An INTERPOL-supported cybercrime operation involving 16 African countries, including Nigeria and Kenya, has recovered over $4.3 million and dismantled multiple transnational fraud networks.
The disclosure was made in a statement published on the INTERPOL website on February 18, 2026.
The operation, named Red Card 2.0, targeted high-yield investment scams, mobile money fraud, and fraudulent mobile loan applications, which had caused millions in losses across Africa and other regions.
What they are saying
During the eight-week campaign, authorities arrested 651 suspects, seized 2,341 devices, and dismantled 1,442 malicious IPs, domains, and servers, alongside other infrastructure linked to cybercrime. Investigators reported that the scams were responsible for financial losses exceeding $45 million, affecting 1,247 victims.
- “Law enforcement agencies from 16 African countries have made 651 arrests and recovered more than USD 4.3 million in an international cybercrime operation against online scams.”
- “Operation Red Card 2.0 (8 December 2025 to 30 January 2026) targeted the infrastructure and actors behind high-yield investment scams, mobile money fraud, and fraudulent mobile loan applications.”
- “During the eight-week operation, investigations exposed scams linked to over USD 45 million in financial losses and identified 1,247 victims, predominantly from the African continent but also from other regions of the world.”
INTERPOL coordinated the operation with cybersecurity partners, including Cybercrime Atlas, Team Cymru, Trend Micro, TRM Labs, and Uppsala Security, providing intelligence, technical expertise, and training.
The initiative was conducted under the African Joint Operation against Cybercrime (AFJOC), funded by the UK Foreign, Commonwealth & Development Office, with additional support from the GLACY-e project of the European Union and Council of Europe.
Regional cybercrime rings broken up in West and East Africa
In Nigeria, authorities dismantled a high-yield investment fraud ring that recruited young individuals to commit cyber-enabled crimes using phishing, identity theft, social engineering, and fake digital asset schemes.
Investigators shut down over 1,000 fraudulent social media accounts and discovered a residential property used as the syndicate’s operational hub.
- In Kenya, 27 arrests were made in connection with scams that lured victims through messaging apps, social media, and fake testimonials, with fabricated account statements and blocked withdrawals.
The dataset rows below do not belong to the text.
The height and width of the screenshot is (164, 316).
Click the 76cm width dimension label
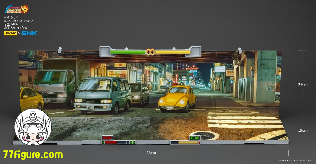pyautogui.click(x=151, y=153)
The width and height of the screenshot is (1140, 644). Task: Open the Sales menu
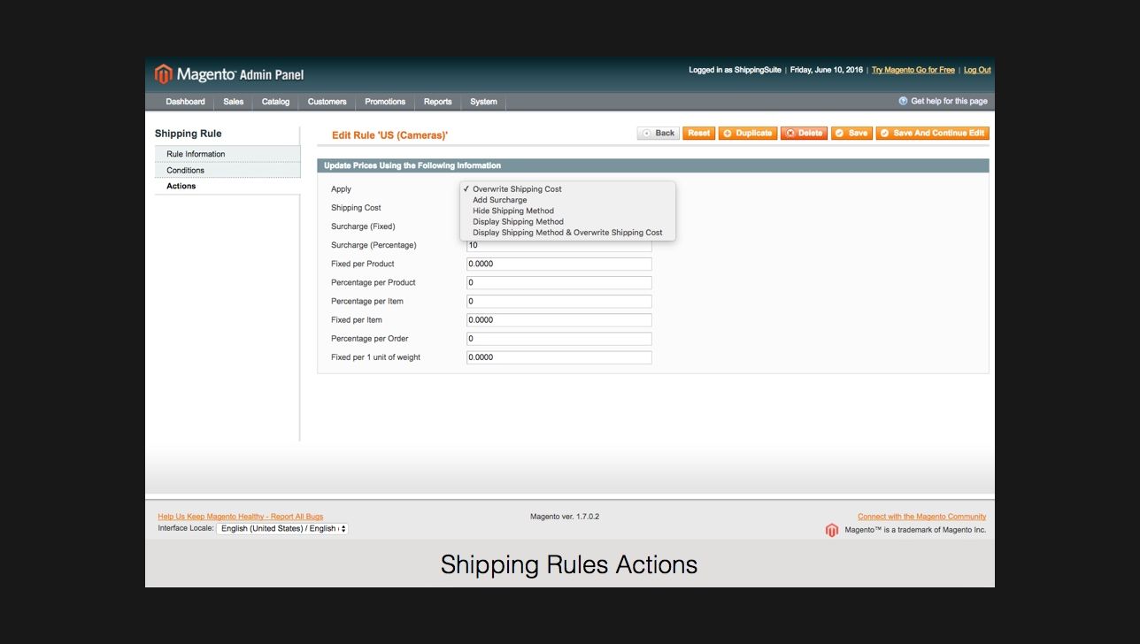[x=233, y=102]
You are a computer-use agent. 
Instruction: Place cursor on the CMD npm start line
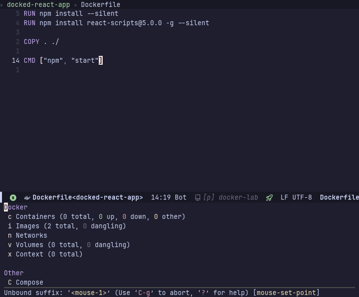click(62, 61)
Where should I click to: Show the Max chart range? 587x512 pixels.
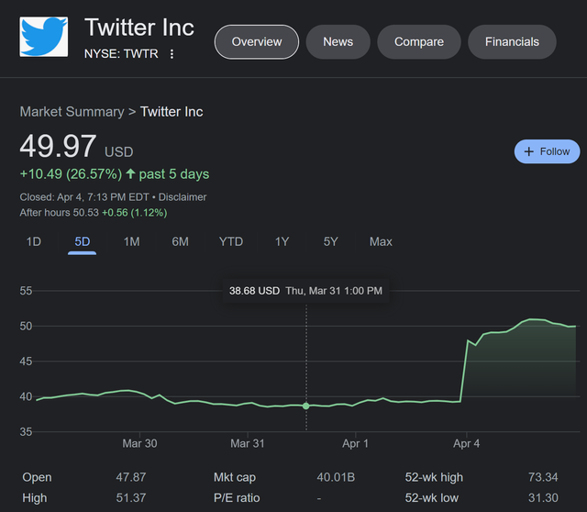[x=381, y=241]
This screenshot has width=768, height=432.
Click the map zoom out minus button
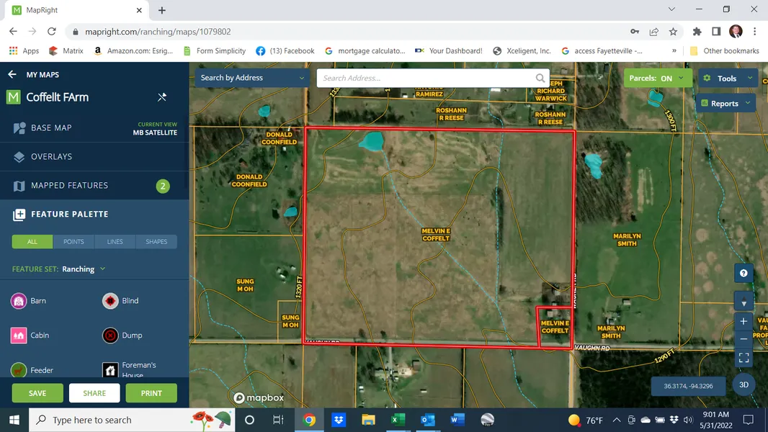(744, 339)
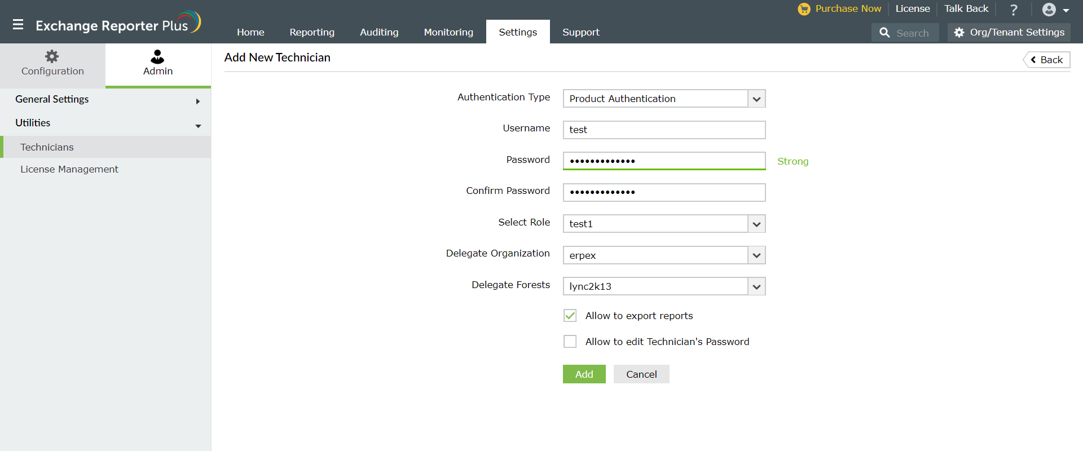1083x451 pixels.
Task: Expand the Delegate Forests dropdown
Action: coord(756,286)
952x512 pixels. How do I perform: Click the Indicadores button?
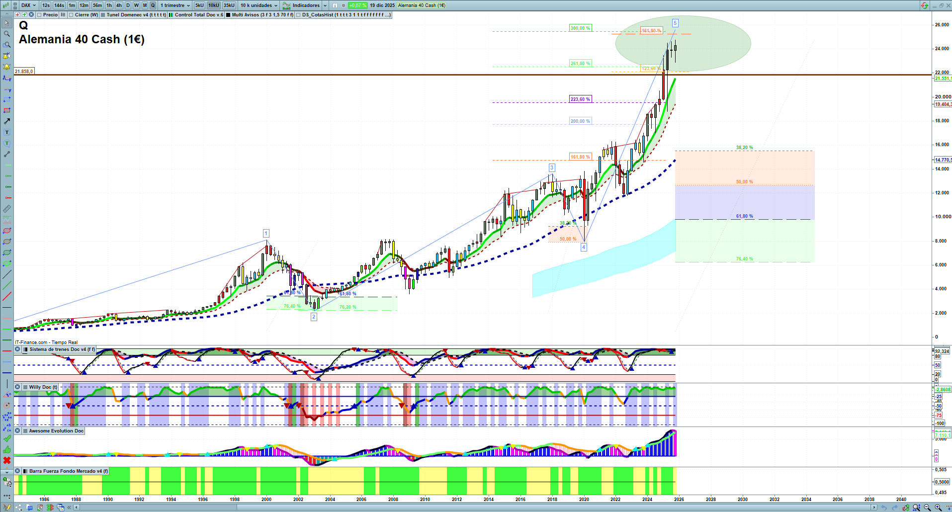305,5
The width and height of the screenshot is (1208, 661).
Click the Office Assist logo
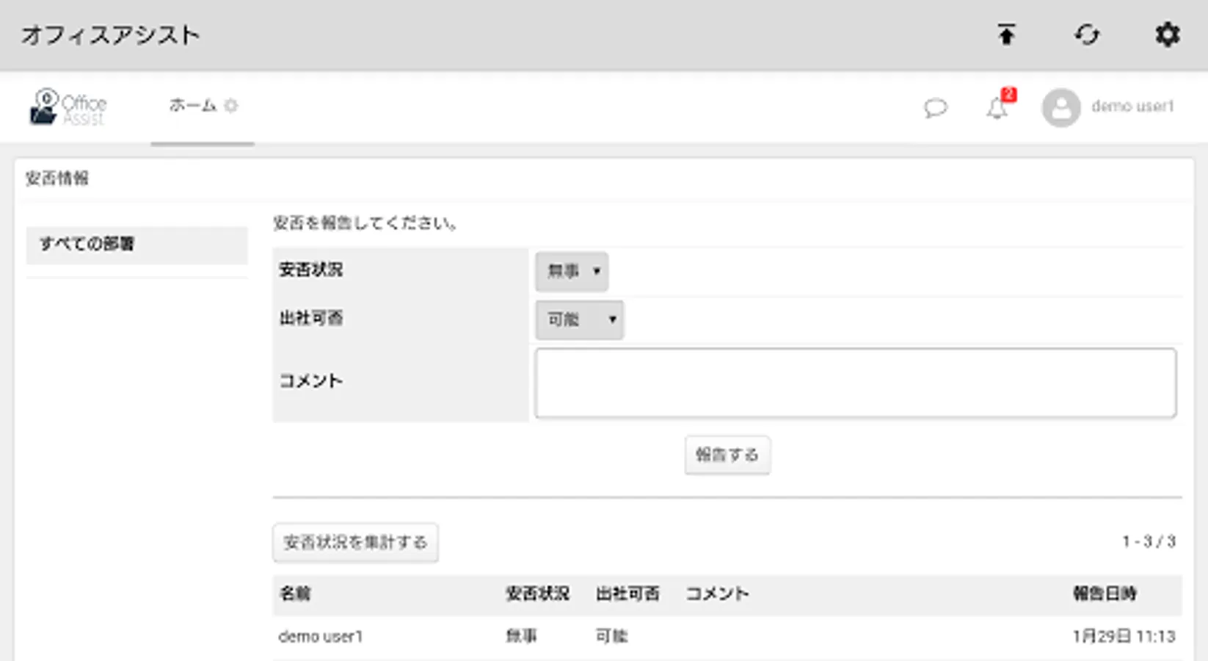pyautogui.click(x=68, y=107)

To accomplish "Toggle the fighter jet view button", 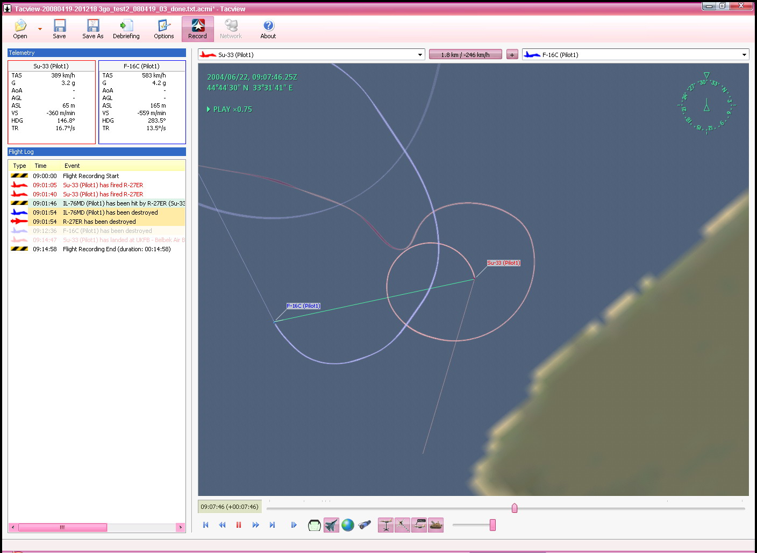I will coord(331,525).
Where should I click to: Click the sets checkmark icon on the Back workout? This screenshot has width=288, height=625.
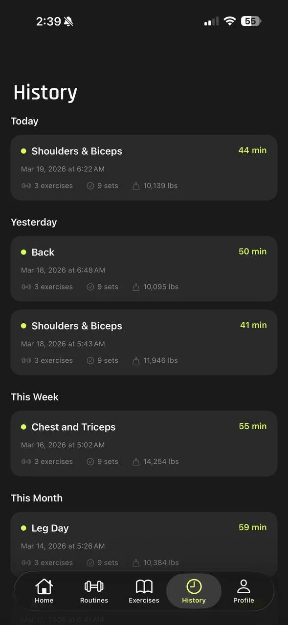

- Côte d’Ivoire saw 58 arrests linked to mobile loan fraud targeting vulnerable populations with deceptive apps and messaging, resulting in hidden fees, abusive debt collection, and illegal harvesting of sensitive personal data.
A separate Nigerian case involved six members of a sophisticated syndicate arrested for infiltrating a telecommunications provider to illegally resell airtime and data.
The 16 participating countries included Angola, Benin, Cameroon, Côte d’Ivoire, Chad, Gabon, Gambia, Ghana, Kenya, Namibia, Nigeria, Rwanda, Senegal, Uganda, Zambia, and Zimbabwe.
Flashback
INTERPOL and Europol have repeatedly targeted African cybercrime networks. In January 2026, Europol arrested 10 Nigerians in Spain in a crackdown on the ‘Black Axe’ network, linked to fraud losses of over €5.93 million.
- A total of 34 suspects were detained in Spain with support from German authorities. The network, based in Nigeria and active in multiple countries, was involved in cyber fraud, human trafficking, drug trafficking, kidnapping, and other crimes.
- Previously, an INTERPOL-led operation across seven African countries resulted in 300 cybercrime arrests and the seizure of 1,842 devices, targeting mobile banking, investment, and messaging app scams affecting over 5,000 victims.
In Nigeria alone, 130 arrests were made, including 113 foreign nationals, alongside seizures of vehicles, houses, land, and hundreds of devices. South Africa, Zambia, and Rwanda also reported major arrests linked to SIM box fraud, malware attacks, and social engineering scams.
What you should know
The recent operations show the scale of cyber-enabled financial crimes across Africa. INTERPOL led Operation Catalyst from July to September 2025, targeting cryptocurrency-based Ponzi schemes, terrorism financing, and money laundering.
INTERPOL described the operation as a landmark effort to disrupt large-scale, cross-border financial crimes and show the links between cybercrime, cryptocurrency fraud, and terrorism financing.